Much of this volume traces back to India’s western belt, particularly the mango farms of Maharashtra and Gujarat, where the Alphonso and Kesar varieties are grown. Revered for their sweetness, texture and aroma, these mangoes command loyal followings from Dubai to New Jersey.
And it is Mumbai, with its proximity to this agricultural heartland, that becomes the season’s logistical nerve centre.
From the city’s cargo terminals, shipments fan outward across continents. During this three-month period, London Heathrow saw as much as 180 tonnes of weekly uplift from Mumbai during peak weeks. Frankfurt received around 40 tonnes, while Dubai, Newark and New York JFK each absorbed roughly 30 tonnes weekly.
Following the fruit
The routes themselves tell a story of migration, taste and memory.

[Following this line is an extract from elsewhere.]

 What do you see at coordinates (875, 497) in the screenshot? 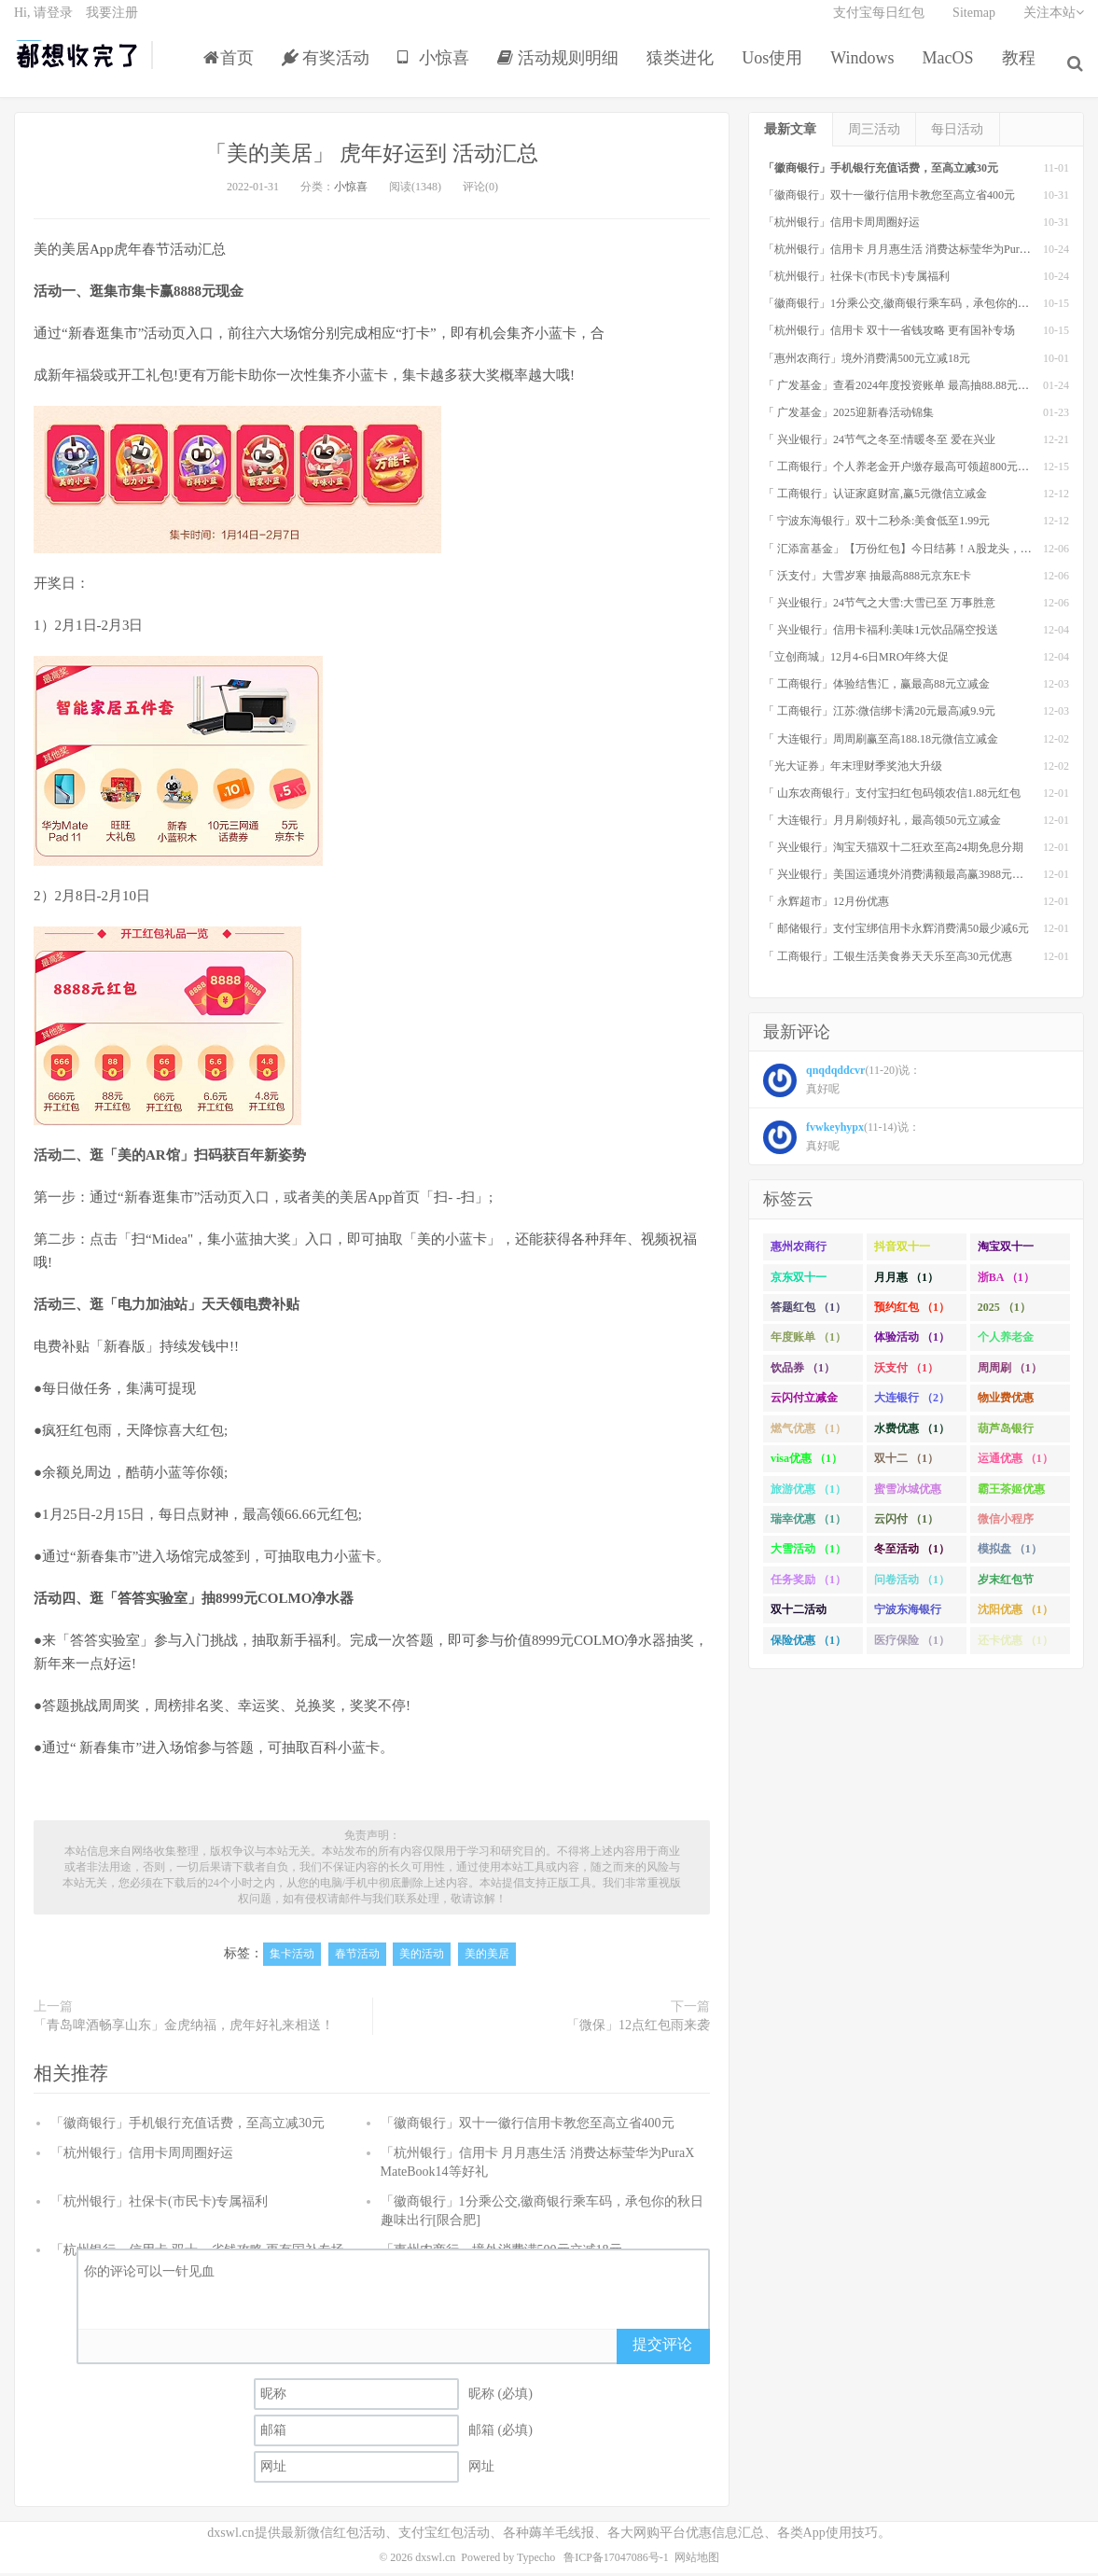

In West Asian cities such as Dubai, Indian mangoes arrive at markets where familiarity runs deep. In London and New York, their appearance signals the start of a brief but intense retail window, where specialty grocers stack crates high and customers buy in bulk, often sending them onward again to friends and family.
From Delhi, Air India’s aircraft continue to carry perishables to cities as far-flung as San Francisco, Toronto, Paris, Hong Kong and Sydney, embedding Indian produce into global supply chains that are commercial in function, yet emotional in significance.

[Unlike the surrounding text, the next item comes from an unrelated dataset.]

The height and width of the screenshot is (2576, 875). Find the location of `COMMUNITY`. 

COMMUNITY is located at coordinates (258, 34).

The airline today handles over 400,000 tonnes of cargo annually, making it India’s largest international cargo operator.
The infrastructure of freshness
Yet the journey of a mango from farm to overseas shelf is not merely about distance. It is about time and temperature.
Long before the aircraft doors close, the cold chain is already in motion. Produce arrives at airport terminals in refrigerated trucks, coordinated by IATA-approved agents. At origin, it is stored in temperature-controlled environments, typically maintained between 15°C and 25°C, before being loaded into specialised pallets and containers.
The process repeats itself after landing, where temperature-regulated handling continues until final delivery.
Over the past few years, Air India has invested in strengthening this infrastructure. Today, the airline operates cold-storage and active-container capabilities across 14 airports, including major hubs such as Delhi, Mumbai, Bengaluru, London Heathrow, Frankfurt, and New York’s JFK and Newark airports.
Supporting equipment, from cool dollies to thermal blankets, helps ensure temperature stability is maintained even during brief but critical moments on the tarmac.
These facilities are GDP-certified, aligning them with global standards for handling temperature-sensitive cargo.
“Transporting over 1,000 tonnes of mangoes in just three months reflects both the scale of demand and the robustness of our cold-chain processes,” said Ramesh Mamidala, Head of Cargo, Air India. “Perishables require meticulous handling, and our teams work closely with partners to maintain consistency and quality at every step.”
More than logistics
But to view this movement solely as an operational feat would be to miss its deeper resonance.
Each shipment carries more than produce alone. It carries seasonality, something increasingly rare in a globalised food economy, and a shared anticipation that bridges continents.
For members of the Indian diaspora, the first mango of the season often marks a return, however fleeting, to familiar rhythms. For others, it is an introduction to a fruit that has travelled thousands of miles but arrives with its character intact.
In cities such as London and New York, the mango season is fleeting, its peak lasting only a few weeks. Yet during that time, demand surges, shelves empty quickly, and conversations in homes, markets and online frequently return to one question: Have the mangoes arrived?
Shrinking distances
What Air India’s cargo numbers ultimately reveal is something larger than scale. They trace a seasonal artery between Indian farms and global tables, one that is as much about identity and memory as it is about commerce.
In the span of a single night’s flight, fruits harvested in western India reach kitchens half a world away, still fragrant and still evocative of summer.
It is a reminder that aviation does more than move people. It moves tastes, traditions and expectations, compressing distances not just geographically, but culturally.
And in the quiet belly of a long-haul aircraft, somewhere between Mumbai and London, summer travels, one box of mangoes at a time.